Today a MERS case was announced in another country — Italy, where the patient is a man who recently traveled to Jordan (it’s being reported that one of his sons there has similar symptoms). This makes at least fifty known patients with greater than 50% mortality rate. Time to introduce our latest potentially large-scale viral adversary.
Middle East respiratory syndrome coronavirus (MERS-CoV) is one of several coronaviruses humans contract. In fact, about 30% of cases of the “common cold” are caused by coronaviruses, but with coronaviruses SARS and MERS, the illness can be far more severe. Under the electron microscope, MERS looks like this:
It’s deadly. As of May 29th, the WHO knew of 49 confirmed cases and 27 deaths. That’s a 55% mortality rate compared to the <10% rate of SARS. (Reuters today says 51 patients with 30 deaths: 58% mortality.)
It can progress quickly. This slide from an article in the New England Journal of Medicine shows the rapid change in four patients, a family cluster of four men who became sick last fall. Two of them died.
We don’t know where it came from, how it can be transmitted, or much else. The assumption is that there’s an animal source, but that hasn’t been found. We know it can be transmitted from person-to-person, but not exactly how that happens or how contagious MERS is.

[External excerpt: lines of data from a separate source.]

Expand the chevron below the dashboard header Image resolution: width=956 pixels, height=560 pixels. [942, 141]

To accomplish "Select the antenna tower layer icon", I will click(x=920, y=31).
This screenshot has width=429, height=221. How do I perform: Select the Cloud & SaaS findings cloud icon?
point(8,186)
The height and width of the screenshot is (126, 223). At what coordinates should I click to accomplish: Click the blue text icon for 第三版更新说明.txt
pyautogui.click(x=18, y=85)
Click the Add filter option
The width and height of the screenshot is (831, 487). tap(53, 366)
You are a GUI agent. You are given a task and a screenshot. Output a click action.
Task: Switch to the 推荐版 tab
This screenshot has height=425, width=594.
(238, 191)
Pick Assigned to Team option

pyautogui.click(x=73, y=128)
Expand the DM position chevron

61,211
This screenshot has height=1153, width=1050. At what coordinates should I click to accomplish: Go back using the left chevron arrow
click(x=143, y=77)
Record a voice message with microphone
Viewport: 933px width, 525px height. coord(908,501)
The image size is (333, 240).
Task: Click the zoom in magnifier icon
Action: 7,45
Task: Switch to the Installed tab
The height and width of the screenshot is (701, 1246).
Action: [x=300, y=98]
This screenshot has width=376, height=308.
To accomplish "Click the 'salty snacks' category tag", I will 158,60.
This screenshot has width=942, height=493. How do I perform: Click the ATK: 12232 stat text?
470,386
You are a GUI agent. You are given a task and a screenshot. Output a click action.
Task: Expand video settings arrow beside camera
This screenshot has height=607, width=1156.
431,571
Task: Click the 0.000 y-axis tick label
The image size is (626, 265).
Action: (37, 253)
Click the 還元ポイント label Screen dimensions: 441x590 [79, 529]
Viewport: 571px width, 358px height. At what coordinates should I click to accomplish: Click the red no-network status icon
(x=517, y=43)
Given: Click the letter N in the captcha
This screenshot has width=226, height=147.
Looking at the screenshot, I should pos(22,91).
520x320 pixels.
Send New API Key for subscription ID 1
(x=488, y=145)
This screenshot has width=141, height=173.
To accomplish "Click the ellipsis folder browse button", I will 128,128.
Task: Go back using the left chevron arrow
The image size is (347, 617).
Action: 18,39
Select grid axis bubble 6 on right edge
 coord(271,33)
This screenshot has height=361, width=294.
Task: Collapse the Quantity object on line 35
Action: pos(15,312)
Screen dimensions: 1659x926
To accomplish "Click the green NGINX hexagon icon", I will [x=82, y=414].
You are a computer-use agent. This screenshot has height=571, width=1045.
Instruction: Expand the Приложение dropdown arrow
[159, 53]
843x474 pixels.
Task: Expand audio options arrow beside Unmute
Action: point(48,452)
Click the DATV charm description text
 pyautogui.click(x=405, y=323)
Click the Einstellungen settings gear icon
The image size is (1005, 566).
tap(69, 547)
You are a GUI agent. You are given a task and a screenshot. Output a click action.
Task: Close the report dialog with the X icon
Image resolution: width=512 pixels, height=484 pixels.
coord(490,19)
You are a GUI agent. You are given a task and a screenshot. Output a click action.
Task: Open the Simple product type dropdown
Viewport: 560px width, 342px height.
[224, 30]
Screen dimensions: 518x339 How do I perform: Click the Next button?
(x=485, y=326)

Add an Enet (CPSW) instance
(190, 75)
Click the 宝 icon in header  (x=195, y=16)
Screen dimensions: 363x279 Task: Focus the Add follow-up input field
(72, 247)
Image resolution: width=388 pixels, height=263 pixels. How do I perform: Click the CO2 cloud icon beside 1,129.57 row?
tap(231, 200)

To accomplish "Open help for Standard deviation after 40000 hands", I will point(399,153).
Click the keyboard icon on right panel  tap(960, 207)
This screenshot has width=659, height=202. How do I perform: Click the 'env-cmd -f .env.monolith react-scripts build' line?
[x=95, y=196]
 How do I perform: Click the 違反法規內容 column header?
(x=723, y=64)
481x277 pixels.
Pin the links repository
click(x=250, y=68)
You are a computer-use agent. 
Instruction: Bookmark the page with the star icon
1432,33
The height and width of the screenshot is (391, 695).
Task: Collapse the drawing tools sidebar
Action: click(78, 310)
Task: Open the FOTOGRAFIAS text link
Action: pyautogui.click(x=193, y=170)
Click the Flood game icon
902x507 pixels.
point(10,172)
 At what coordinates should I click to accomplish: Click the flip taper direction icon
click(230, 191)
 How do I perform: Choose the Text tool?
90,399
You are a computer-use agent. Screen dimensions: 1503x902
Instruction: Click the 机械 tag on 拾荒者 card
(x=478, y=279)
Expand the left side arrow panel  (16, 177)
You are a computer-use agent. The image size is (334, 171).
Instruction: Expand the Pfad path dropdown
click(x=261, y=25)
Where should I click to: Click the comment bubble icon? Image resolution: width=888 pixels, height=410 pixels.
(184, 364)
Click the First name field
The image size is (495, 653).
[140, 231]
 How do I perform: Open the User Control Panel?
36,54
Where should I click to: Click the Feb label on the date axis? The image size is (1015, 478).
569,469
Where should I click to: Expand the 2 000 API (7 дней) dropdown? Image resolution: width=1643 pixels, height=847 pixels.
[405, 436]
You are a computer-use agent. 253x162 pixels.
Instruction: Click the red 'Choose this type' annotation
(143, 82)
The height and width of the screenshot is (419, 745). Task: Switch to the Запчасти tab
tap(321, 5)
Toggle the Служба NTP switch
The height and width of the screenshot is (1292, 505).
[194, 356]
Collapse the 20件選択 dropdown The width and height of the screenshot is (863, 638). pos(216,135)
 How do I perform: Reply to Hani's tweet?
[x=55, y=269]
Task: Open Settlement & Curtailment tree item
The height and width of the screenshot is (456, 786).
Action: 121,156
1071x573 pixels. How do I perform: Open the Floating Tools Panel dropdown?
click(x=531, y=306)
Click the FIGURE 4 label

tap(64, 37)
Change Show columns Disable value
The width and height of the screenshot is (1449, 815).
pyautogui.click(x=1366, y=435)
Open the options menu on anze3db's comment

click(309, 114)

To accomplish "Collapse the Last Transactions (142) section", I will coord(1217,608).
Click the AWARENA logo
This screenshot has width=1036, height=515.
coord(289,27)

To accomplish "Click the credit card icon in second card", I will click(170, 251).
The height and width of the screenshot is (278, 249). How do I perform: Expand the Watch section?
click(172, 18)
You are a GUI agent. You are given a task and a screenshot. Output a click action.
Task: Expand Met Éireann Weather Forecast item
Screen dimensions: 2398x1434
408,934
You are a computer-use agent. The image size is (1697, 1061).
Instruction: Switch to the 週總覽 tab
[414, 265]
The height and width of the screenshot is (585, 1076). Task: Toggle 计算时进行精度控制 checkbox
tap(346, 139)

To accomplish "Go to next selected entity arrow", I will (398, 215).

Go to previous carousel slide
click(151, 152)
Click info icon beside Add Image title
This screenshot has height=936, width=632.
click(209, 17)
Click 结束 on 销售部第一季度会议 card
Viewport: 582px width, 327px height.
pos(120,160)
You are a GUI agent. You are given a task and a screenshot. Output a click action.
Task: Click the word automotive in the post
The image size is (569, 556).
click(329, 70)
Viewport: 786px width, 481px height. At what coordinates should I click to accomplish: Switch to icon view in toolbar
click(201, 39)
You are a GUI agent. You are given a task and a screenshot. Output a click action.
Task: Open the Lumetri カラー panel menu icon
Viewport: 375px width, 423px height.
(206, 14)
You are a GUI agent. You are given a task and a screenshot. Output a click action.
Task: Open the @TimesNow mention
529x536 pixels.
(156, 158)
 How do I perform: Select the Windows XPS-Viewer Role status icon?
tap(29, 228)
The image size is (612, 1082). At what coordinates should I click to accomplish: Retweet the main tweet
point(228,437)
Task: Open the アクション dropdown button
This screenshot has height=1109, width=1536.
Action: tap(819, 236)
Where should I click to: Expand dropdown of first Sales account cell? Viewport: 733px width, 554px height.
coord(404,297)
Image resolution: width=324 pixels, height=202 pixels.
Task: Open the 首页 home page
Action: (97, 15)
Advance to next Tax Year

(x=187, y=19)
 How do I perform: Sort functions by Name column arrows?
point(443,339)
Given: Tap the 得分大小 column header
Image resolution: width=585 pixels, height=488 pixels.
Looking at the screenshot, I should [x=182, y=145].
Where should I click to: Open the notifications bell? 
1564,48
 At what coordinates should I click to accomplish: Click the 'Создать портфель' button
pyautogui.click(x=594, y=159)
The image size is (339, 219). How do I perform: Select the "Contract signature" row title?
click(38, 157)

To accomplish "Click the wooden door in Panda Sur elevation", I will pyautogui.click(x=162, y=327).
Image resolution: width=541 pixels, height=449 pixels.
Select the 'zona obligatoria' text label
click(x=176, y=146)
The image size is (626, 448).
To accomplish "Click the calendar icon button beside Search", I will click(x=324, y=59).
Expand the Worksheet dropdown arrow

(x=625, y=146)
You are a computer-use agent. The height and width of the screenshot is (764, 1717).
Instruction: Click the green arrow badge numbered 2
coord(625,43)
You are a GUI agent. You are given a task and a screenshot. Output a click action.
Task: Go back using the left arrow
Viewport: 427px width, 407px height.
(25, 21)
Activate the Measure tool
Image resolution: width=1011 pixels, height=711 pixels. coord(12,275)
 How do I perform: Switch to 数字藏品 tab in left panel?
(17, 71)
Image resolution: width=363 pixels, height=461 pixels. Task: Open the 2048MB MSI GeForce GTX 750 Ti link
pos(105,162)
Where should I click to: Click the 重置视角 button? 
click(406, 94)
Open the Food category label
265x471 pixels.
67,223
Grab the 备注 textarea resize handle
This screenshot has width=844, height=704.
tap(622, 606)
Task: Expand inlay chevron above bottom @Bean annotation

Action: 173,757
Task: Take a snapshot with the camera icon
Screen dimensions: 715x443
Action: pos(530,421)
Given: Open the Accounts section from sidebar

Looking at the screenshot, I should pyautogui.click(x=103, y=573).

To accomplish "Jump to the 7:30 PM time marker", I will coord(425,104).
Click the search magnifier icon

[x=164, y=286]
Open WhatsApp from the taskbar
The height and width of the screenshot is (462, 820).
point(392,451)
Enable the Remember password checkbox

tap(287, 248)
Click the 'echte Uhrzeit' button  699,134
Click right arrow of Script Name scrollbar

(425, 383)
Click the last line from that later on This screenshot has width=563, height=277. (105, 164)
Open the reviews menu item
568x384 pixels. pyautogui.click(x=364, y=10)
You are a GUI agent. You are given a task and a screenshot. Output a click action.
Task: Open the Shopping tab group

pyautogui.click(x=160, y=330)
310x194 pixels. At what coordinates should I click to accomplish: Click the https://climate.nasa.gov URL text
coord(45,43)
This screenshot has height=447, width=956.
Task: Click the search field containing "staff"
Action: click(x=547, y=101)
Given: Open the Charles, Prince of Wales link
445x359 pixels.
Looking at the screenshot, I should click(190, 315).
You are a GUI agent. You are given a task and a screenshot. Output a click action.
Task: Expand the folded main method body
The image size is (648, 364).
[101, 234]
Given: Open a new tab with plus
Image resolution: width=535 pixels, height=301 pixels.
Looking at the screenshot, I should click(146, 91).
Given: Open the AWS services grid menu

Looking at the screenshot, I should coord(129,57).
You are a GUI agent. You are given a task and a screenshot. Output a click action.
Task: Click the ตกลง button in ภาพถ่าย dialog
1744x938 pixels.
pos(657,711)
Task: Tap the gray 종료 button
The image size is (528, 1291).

Those aren’t the only puzzles. As Laurie Garrett wrote about the case above, “The cluster of cases in this family presents a list of mysteries: Why were all the sick and dead men? With 28 people in this three-building urban household, why were these four infected, and the other 24 spared? The family lived in a big city, had no animals, ate supermarket food and had jobs that offered no contact with the virus. How did they catch MERS?”
The incubation period may be substantial. A study of French cases of MERS released online by The Lancet yesterday estimates one incubation period as 9-12 days. This calls for longer isolation than expected and raises the risk that the virus will spread as people who don’t yet feel sick travel.
It’s centered in a troubled area. It’s called Middle East respiratory syndrome for a reason: all currently known cases originated there (one transmission is known to have taken place outside of that region, but from a patient infected there). Millions of Syrians have been displaced during their civil war and many refugees are crammed together in camps, like this one in Jordan that was featured on yesterday’s PBS Newshour. If the virus were to get a foothold in a place like that, it could quickly overwhelm the medical resources for refugee care.